### Challenge
Rewrite the entries that run from the line containing "Open the info icon beside Typical price" through the line containing "Looking at the screenshot, I should coord(275,107).", changing "Instruction" to "Command" and leaving everything else as it is.

### Given data
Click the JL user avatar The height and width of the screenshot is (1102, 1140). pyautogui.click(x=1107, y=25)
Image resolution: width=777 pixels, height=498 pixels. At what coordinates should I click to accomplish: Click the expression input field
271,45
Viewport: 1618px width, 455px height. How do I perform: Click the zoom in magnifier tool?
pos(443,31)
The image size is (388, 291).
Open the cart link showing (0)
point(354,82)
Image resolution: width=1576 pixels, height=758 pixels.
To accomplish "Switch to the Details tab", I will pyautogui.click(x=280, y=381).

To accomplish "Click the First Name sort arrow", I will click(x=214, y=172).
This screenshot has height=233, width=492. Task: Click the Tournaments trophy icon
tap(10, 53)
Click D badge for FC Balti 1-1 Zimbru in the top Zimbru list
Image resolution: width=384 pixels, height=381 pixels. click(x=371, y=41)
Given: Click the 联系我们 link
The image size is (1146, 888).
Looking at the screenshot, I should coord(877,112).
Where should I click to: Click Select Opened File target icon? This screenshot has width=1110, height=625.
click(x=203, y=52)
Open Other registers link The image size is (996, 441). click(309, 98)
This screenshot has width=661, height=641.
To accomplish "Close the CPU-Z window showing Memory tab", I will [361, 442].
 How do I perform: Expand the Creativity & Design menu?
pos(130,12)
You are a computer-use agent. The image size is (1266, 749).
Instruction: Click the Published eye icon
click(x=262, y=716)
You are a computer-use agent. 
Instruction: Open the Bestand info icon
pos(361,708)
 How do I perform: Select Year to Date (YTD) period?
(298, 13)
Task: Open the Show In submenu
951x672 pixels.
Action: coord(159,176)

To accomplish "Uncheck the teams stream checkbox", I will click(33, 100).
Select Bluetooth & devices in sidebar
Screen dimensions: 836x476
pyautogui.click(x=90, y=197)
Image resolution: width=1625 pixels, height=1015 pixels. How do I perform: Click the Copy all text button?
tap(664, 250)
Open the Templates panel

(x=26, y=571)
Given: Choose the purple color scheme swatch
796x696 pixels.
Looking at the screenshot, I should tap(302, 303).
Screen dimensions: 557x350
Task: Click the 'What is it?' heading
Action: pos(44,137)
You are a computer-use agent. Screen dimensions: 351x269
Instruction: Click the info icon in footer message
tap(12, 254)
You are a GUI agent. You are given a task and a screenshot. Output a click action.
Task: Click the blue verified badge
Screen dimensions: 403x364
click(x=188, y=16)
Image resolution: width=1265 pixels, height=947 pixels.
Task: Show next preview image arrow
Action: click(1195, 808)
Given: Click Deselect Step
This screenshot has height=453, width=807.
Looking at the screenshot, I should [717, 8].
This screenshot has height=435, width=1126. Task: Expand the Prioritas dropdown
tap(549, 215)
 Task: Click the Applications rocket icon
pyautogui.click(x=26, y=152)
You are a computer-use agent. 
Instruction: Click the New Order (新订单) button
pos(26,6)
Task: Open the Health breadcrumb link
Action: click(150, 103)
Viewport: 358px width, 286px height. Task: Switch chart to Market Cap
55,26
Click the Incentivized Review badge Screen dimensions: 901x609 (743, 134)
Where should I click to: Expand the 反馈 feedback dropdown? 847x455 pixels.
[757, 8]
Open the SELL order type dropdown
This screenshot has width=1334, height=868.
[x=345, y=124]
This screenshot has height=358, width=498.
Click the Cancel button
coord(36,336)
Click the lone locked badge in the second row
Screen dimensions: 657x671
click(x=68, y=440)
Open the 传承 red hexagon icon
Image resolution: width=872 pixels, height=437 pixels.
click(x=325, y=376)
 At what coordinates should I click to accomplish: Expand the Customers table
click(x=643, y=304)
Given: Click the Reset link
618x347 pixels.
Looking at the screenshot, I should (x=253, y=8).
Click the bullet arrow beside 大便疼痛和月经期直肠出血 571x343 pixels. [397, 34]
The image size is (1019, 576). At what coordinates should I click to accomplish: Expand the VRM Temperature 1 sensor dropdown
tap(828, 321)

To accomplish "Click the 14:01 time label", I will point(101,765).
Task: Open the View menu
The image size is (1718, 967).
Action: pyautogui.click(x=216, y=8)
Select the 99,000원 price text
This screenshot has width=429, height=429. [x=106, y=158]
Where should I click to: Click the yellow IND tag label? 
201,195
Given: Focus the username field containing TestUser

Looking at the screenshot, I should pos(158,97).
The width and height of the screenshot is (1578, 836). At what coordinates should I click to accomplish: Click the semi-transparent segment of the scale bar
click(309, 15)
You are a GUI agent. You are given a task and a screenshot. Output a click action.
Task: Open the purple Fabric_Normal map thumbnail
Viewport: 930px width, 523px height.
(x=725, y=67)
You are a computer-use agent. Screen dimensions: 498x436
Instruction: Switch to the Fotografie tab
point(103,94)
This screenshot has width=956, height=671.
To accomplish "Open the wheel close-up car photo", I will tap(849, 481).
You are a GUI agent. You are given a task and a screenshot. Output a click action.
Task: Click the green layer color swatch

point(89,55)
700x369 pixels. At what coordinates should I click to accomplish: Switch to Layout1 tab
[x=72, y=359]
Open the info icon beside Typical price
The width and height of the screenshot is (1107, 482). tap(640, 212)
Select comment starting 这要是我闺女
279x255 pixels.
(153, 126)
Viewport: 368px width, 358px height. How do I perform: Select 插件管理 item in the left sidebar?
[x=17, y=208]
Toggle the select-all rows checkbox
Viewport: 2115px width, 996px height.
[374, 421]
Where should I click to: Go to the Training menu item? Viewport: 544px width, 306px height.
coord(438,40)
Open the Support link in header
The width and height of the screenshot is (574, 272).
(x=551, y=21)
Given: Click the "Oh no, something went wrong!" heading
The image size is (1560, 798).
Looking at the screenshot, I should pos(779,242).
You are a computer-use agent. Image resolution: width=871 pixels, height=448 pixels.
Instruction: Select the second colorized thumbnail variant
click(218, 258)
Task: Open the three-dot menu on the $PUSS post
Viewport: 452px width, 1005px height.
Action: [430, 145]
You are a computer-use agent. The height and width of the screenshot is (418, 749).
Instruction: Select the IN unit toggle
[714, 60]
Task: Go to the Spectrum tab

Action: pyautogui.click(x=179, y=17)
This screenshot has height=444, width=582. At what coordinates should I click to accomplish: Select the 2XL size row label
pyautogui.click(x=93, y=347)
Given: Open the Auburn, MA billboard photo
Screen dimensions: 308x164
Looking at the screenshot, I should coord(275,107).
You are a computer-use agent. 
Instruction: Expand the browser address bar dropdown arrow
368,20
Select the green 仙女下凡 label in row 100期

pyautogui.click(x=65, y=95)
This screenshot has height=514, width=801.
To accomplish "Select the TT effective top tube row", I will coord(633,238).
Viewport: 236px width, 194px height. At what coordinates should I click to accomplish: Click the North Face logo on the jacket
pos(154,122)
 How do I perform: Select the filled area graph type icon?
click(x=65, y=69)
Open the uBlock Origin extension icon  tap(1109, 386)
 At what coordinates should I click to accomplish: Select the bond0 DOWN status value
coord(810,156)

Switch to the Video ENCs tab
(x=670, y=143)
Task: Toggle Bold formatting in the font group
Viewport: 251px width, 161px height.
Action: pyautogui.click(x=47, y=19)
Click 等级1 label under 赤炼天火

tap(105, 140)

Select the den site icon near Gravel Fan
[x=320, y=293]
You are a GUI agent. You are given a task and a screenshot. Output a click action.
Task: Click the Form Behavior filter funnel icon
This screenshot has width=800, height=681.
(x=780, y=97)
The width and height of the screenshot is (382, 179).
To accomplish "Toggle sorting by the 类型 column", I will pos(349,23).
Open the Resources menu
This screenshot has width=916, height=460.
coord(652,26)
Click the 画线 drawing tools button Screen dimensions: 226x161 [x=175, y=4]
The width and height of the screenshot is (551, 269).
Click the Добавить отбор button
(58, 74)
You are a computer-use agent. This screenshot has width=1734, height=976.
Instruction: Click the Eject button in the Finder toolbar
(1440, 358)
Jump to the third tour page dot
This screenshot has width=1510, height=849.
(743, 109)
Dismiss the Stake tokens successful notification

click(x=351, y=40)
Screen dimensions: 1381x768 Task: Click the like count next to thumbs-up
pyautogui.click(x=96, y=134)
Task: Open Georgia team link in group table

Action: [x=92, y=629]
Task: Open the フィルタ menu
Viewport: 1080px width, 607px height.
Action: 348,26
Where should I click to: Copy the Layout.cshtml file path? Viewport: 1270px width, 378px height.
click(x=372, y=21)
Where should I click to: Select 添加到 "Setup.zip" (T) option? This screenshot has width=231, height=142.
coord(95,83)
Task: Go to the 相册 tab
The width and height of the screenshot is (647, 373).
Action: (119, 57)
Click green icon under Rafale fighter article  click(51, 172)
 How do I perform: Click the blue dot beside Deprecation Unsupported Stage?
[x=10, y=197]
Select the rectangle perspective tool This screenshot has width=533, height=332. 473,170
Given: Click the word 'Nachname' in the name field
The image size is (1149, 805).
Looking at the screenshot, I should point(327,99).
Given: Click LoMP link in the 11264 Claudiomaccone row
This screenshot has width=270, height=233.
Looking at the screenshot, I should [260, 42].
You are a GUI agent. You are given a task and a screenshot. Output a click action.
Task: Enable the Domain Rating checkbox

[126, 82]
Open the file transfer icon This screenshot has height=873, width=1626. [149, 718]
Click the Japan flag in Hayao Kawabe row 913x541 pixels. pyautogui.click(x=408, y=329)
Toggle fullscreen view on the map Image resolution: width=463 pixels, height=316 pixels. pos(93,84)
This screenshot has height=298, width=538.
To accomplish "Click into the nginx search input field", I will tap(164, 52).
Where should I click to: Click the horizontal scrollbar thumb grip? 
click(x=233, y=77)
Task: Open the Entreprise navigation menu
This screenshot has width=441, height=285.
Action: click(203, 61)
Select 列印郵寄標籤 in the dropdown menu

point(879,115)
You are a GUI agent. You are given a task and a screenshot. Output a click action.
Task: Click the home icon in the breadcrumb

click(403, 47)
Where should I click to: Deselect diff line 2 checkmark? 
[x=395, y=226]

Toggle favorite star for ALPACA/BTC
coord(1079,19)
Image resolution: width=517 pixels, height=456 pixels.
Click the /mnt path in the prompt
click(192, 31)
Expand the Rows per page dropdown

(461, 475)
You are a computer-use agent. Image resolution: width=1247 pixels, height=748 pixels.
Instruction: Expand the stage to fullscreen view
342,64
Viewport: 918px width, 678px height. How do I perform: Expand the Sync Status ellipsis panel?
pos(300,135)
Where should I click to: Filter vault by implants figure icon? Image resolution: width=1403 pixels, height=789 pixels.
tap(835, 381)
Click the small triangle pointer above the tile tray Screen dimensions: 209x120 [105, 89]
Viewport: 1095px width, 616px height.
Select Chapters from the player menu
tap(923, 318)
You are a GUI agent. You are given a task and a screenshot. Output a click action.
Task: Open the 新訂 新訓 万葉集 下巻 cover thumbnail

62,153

### Task response
Open the info icon beside Typical price
The width and height of the screenshot is (1107, 482). tap(640, 212)
Select comment starting 这要是我闺女
279x255 pixels.
(153, 126)
Viewport: 368px width, 358px height. How do I perform: Select 插件管理 item in the left sidebar?
[x=17, y=208]
Toggle the select-all rows checkbox
Viewport: 2115px width, 996px height.
[374, 421]
Where should I click to: Go to the Training menu item? Viewport: 544px width, 306px height.
coord(438,40)
Open the Support link in header
The width and height of the screenshot is (574, 272).
(x=551, y=21)
Given: Click the "Oh no, something went wrong!" heading
The image size is (1560, 798).
Looking at the screenshot, I should pos(779,242).
You are a computer-use agent. Image resolution: width=871 pixels, height=448 pixels.
Command: Select the second colorized thumbnail variant
click(218, 258)
Task: Open the three-dot menu on the $PUSS post
Viewport: 452px width, 1005px height.
Action: [430, 145]
You are a computer-use agent. The height and width of the screenshot is (418, 749).
Command: Select the IN unit toggle
[714, 60]
Task: Go to the Spectrum tab

Action: pyautogui.click(x=179, y=17)
This screenshot has height=444, width=582. At what coordinates should I click to accomplish: Select the 2XL size row label
pyautogui.click(x=93, y=347)
Given: Open the Auburn, MA billboard photo
Screen dimensions: 308x164
Looking at the screenshot, I should coord(275,107).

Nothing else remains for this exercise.